ProPer metrics are measured within a periodic energy mass that has a center (CoM). We allocate these ProPer values to the TextGrid-based syllabic intervals that include their center (i.e. The Textrid interval within which CoM is found). In the cases when there are multiple CoMs in a single interval, the values of the strongest mass are chosen.


References

Also: check out the list of studies using ProPer.
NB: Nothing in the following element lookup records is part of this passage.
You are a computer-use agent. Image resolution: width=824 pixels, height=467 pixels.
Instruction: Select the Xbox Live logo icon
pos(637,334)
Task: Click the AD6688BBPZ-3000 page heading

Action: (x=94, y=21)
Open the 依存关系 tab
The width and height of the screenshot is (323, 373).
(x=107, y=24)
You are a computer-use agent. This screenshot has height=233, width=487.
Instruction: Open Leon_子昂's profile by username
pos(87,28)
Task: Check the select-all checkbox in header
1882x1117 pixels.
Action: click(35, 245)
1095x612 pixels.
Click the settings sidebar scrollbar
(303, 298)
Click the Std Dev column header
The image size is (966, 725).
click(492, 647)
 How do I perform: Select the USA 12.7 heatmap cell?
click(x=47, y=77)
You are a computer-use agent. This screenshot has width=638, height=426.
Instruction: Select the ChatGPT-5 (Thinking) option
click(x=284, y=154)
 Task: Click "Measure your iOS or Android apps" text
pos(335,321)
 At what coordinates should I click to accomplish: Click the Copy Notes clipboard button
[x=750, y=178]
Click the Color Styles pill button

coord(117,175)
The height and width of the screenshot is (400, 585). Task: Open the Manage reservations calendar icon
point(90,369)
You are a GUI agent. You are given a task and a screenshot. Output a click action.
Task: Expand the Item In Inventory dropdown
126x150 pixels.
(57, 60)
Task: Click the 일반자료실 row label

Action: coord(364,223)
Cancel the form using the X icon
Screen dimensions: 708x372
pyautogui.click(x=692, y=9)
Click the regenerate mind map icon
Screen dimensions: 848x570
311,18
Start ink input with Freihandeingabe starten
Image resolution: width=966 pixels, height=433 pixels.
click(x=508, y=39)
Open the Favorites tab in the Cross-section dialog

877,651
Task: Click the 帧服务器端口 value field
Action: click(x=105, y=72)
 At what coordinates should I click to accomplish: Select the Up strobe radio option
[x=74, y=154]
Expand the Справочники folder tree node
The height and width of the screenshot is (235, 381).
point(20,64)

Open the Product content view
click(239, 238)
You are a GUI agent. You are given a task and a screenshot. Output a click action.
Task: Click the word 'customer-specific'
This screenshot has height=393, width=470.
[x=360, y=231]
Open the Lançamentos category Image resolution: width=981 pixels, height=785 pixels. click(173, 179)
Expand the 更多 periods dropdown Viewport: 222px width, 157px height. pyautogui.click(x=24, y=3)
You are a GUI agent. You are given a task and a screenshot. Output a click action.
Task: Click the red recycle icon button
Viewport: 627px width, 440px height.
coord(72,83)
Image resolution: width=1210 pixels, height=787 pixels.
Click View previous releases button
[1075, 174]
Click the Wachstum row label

Albert, Aviad, Francesco Cangemi & Martine Grice. 2018. Using periodic energy to enrich acoustic representations of pitch in speech: A demonstration. In Proceedings of the 9th International Conference on Speech Prosody. Poznań, Poland. link

Albert, Aviad, Francesco Cangemi & Martine Grice. 2019. Can you draw me a question? Winning presentation at the Prosody Visualization Challenge 2. ICPhS, Melbourne, Australia. link

Barnes, Jonathan, Nanette Veilleux, Alejna Brugos, and Stefanie Shattuck-Hufnagel. 2012. Tonal center of gravity: A global approach to tonal implementation in a level-based intonational phonology. Laboratory Phonology 3 (2): 337-383.

Cangemi, Francesco & Aviad Albert. 2016. mausmooth: Eyeballing made easy. Poster presentation at the 7th conference on Tone and Intonation in Europe (TIE). Canterbury, UK.

Cangemi, Francesco, Aviad Albert & Martine Grice. 2019. Modelling intonation: Beyond segments and tonal targets. In Proceedings of the International Congress of Phonetic Sciences. Melbourne, Australia. link

Cook, Perry R. 2001. Pitch, periodicity, and noise in the voice. In Music, Cognition, and Computerized Sound: An Introduction to Psychoacoustics. Ed. Perry R Cook. Cambridge, Mass.: MIT Press.

Footnotes

  1. The code in this script also interpolates and smooths the F0 contour from Praat's pitch tier. We smooth the final F0 contours with a 6 Hz low-pass filter (166.7 ms intervals), to retain the affinity to syllable-size intervals and given that 6 Hz is closest to naturally occurring vibrato in singing voices (Cook 2001).